ReduceL2 Computes the L2 norm of the input tensor’s elements along the provided axes. The resulting tensor has the same rank as the input if keepdims equals 1. If keepdims equals 0, then the resulting tensor has the reduced dimension pruned. Input tensors of rank zero are valid. Reduction over an empty set of values yields 0.
ReduceLogSum Computes the log sum of the input tensor’s elements along the provided axes. The resulting tensor has the same rank as the input if keepdims equals 1. If keepdims equals 0, then the resulting tensor has the reduced dimension pruned. Input tensors of rank zero are valid. Reduction over an empty set of values yields minus infinity (if supported by the datatype) or undefined otherwise.
ReduceLogSumExp Computes the log sum exponent of the input tensor’s elements along the provided axes. The resulting tensor has the same rank as the input if keepdims equals 1. If keepdims equals 0, then the resulting tensor has the reduced dimension pruned. Input tensors of rank zero are valid. Reduction over an empty set of values yields minus infinity (if supported by the datatype) or undefined otherwise.

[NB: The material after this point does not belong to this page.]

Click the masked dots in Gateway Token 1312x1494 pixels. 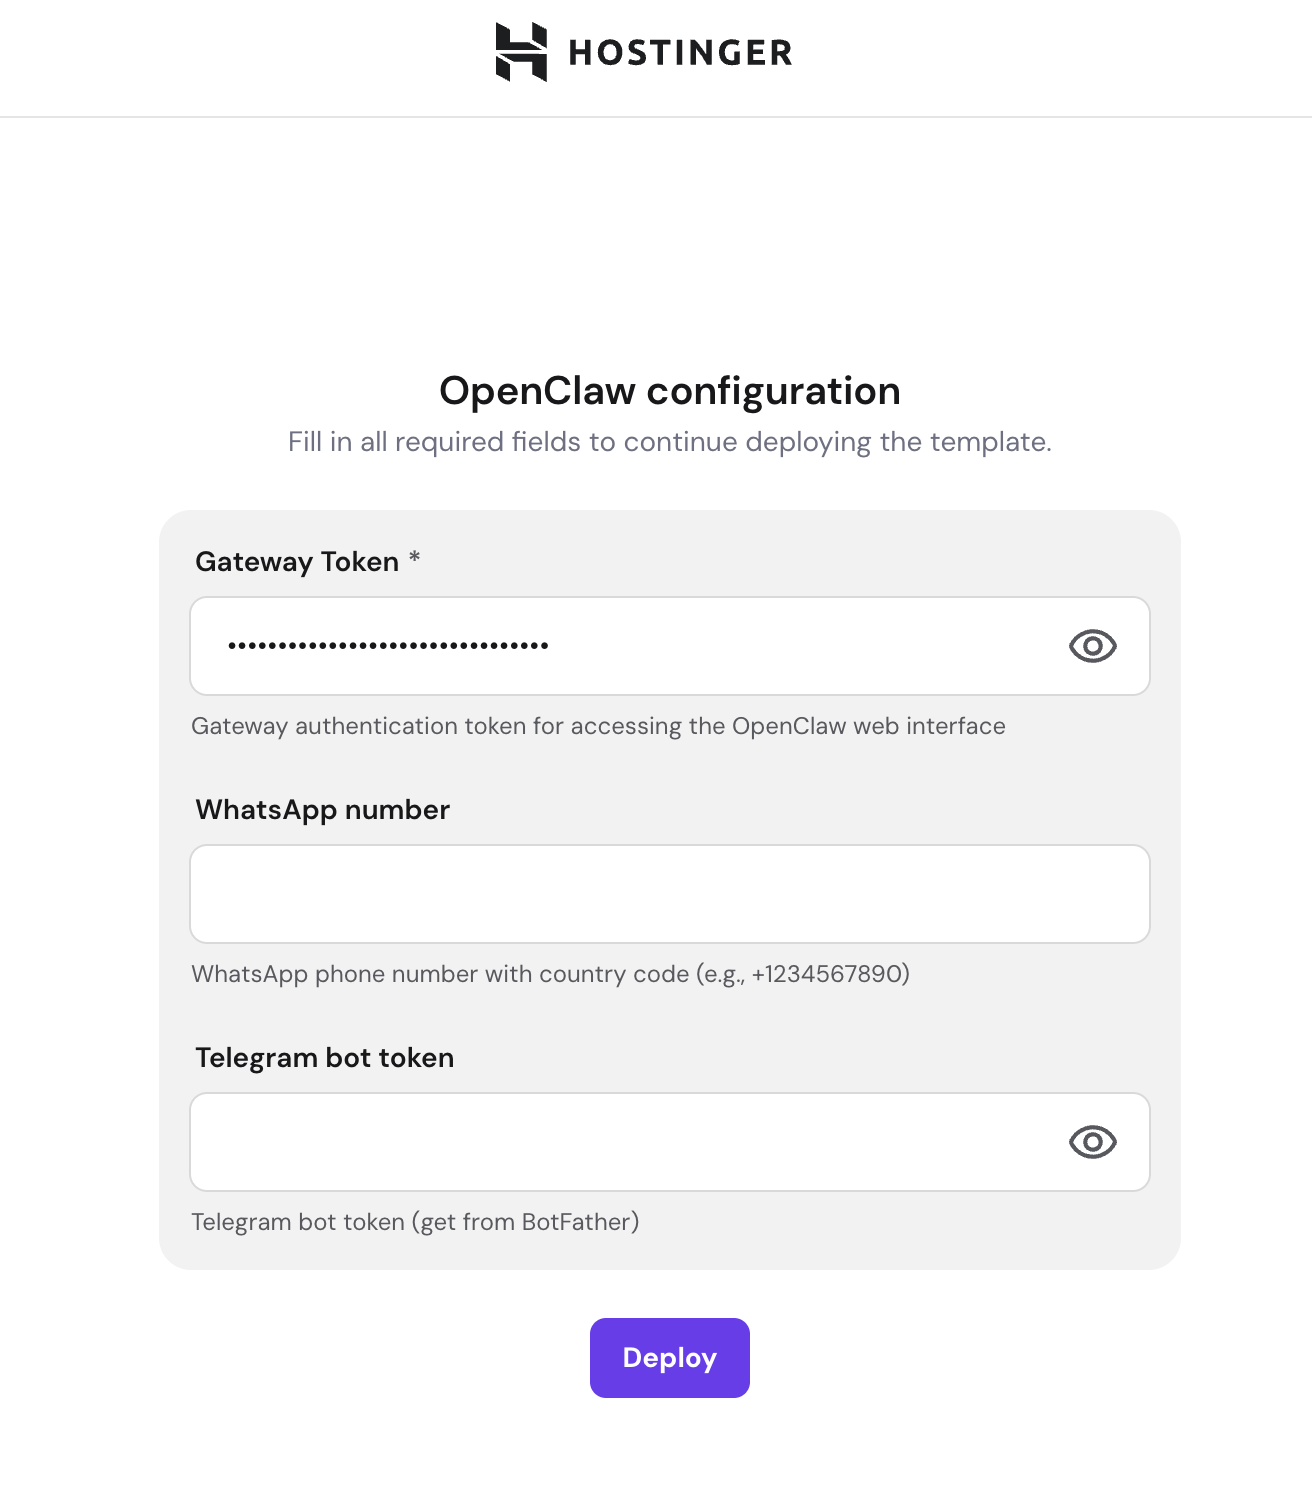(x=388, y=646)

ReduceMax Computes the max of the input tensor’s elements along the provided axes. The resulting tensor has the same rank as the input if keepdims equals 1. If keepdims equals 0, then the resulting tensor has the reduced dimension pruned. Input tensors of rank zero are valid. Reduction over an empty set of values yields minus infinity (if supported by the datatype) or the minimum value of the data type otherwise. If the input data type is Boolean, the comparison should consider False < True.

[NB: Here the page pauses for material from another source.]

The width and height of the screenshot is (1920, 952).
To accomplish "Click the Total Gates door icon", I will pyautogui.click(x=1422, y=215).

ReduceMean Computes the mean of the input tensor’s elements along the provided axes. The resulting tensor has the same rank as the input if keepdims equals 1. If keepdims equals 0, then the resulting tensor has the reduced dimension pruned. Input tensors of rank zero are valid. Reduction over an empty set of values yields undefined.

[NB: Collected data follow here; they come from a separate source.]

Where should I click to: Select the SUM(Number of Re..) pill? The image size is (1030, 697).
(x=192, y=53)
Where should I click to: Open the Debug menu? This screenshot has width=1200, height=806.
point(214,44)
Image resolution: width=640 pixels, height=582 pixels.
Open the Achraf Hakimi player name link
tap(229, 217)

ReduceMin Computes the min of the input tensor’s elements along the provided axes. The resulting tensor has the same rank as the input if keepdims equals 1. If keepdims equals 0, then the resulting tensor has the reduced dimension pruned. Input tensors of rank zero are valid. Reduction over an empty set of values yields plus infinity (if supported by the datatype) or the maximum value of the data type otherwise. If the input data type is Boolean, the comparison should consider False < True.
ReduceProd Computes the product of the input tensor’s elements along the provided axes. The resulting tensor has the same rank as the input if keepdims equals 1. If keepdims equals 0, then the resulting tensor has the reduced dimension pruned. Input tensors of rank zero are valid. Reduction over an empty set of values yields 1.
ReduceSum Computes the sum of the input tensor’s elements along the provided axes. The resulting tensor has the same rank as the input if keepdims equals 1. If keepdims equals 0, then the resulting tensor has the reduced dimension pruned. Input tensors of rank zero are valid. Reduction over an empty set of values yields 0.
ReduceSumSquare Computes the sum square of the input tensor’s elements along the provided axes. The resulting tensor has the same rank as the input if keepdims equals 1. If keepdims equals 0, then the resulting tensor has the reduced dimension pruned. Input tensors of rank zero are valid. Reduction over an empty set of values yields 0.

Motivation and Context

https://github.com/microsoft/onnxruntime/issues/22662 This ReduceMean op is not supported by current script

tianleiwu commented 3 days ago

LGTM. Please use "lintrunner -a" to format the script.